We demonstrate the safe and effective use of posterior capsulorrhexis with CAV at the time of cataract extraction in eyes with risk factors for aqueous misdirection, such as CNAG, nanophthalmos, and/or contralateral AM. None of the eyes developed post-operative AM. One eye with nanophthalmos had long-standing choroidals that eventually improved, but her case was complicated by intraocular lens tilt from posterior synechiae, thus requiring synechiolysis with lens repositioning. The BCVA improved in all cases, with no permanent post-operative complications. Finally, five of the six cases were combined with incisional glaucoma surgery, and demonstrated successful lowering of the IOP.

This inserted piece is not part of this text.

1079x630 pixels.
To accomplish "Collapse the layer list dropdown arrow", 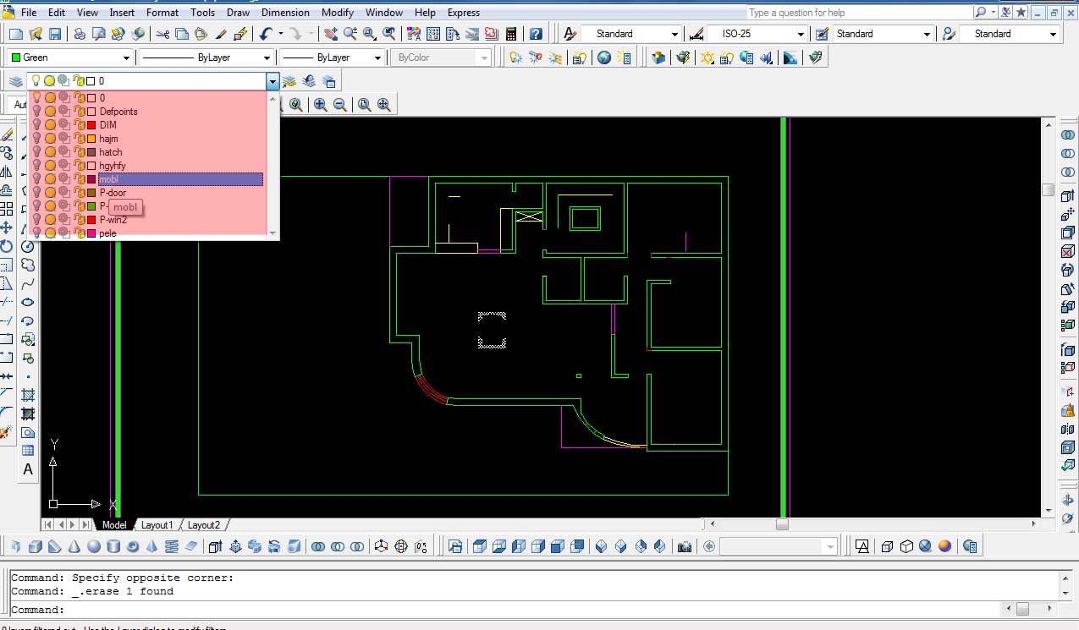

Although PPV has been tried for the prevention of AM, CAV offers several advantages. CAV can be performed without the assistance of a vitreoretinal expert, which can save on operating room time and expense. CAV via a corneal incision is also a simpler technique, familiar to most anterior segment surgeons, and has been used to successfully manage both pseudophakic and phakic AM. However, surgery in an eye with AM is more technically challenging due to shallowing of the anterior chamber from posterior pressure. For this reason, Liu, et al. advised insertion of the IOL into the capsular bag, before creation of the posterior capsulorrhexis or AV. This approach may not be possible to perform in eyes with weak zonules or capsular compromise as it requires tilting the IOL in the bag. Since our patients did not have AM at the time of surgery, we were able to safely perform the posterior capsulorrhexis and CAV prior to insertion of the intraocular lens. The small size of the posterior capsulorrhexis made insertion of the IOL possible. Conversion to use of the vitrector to create the posterior capsulorrhexis and placement of the IOL in the sulcus would be logical alternative steps if there were concern for capsule-zonular compromise.

Conclusions

In summary, posterior capsulorrhexis with CAV can be safely performed at the time of cataract surgery with or without glaucoma surgery, and this may be an effective means of protecting against AM in eyes with CNAG and other risk factors for AM. Larger studies are needed to determine whether this approach decreases the relative risk for AM.

Patient consent

A waiver of informed consent was granted by the IRB of Duke University due to the retrospective nature of this study. Patient consent was not obtained and this report does not contain personal identifying information.

Funding

No funding or grant support.

Conflicts of interest

The following authors have no relevant conflicts of interest or financial disclosures: Atalie Thompson, Pratap Challa.

Authorship

All authors attest that they meet the current ICMJE criteria for Authorship.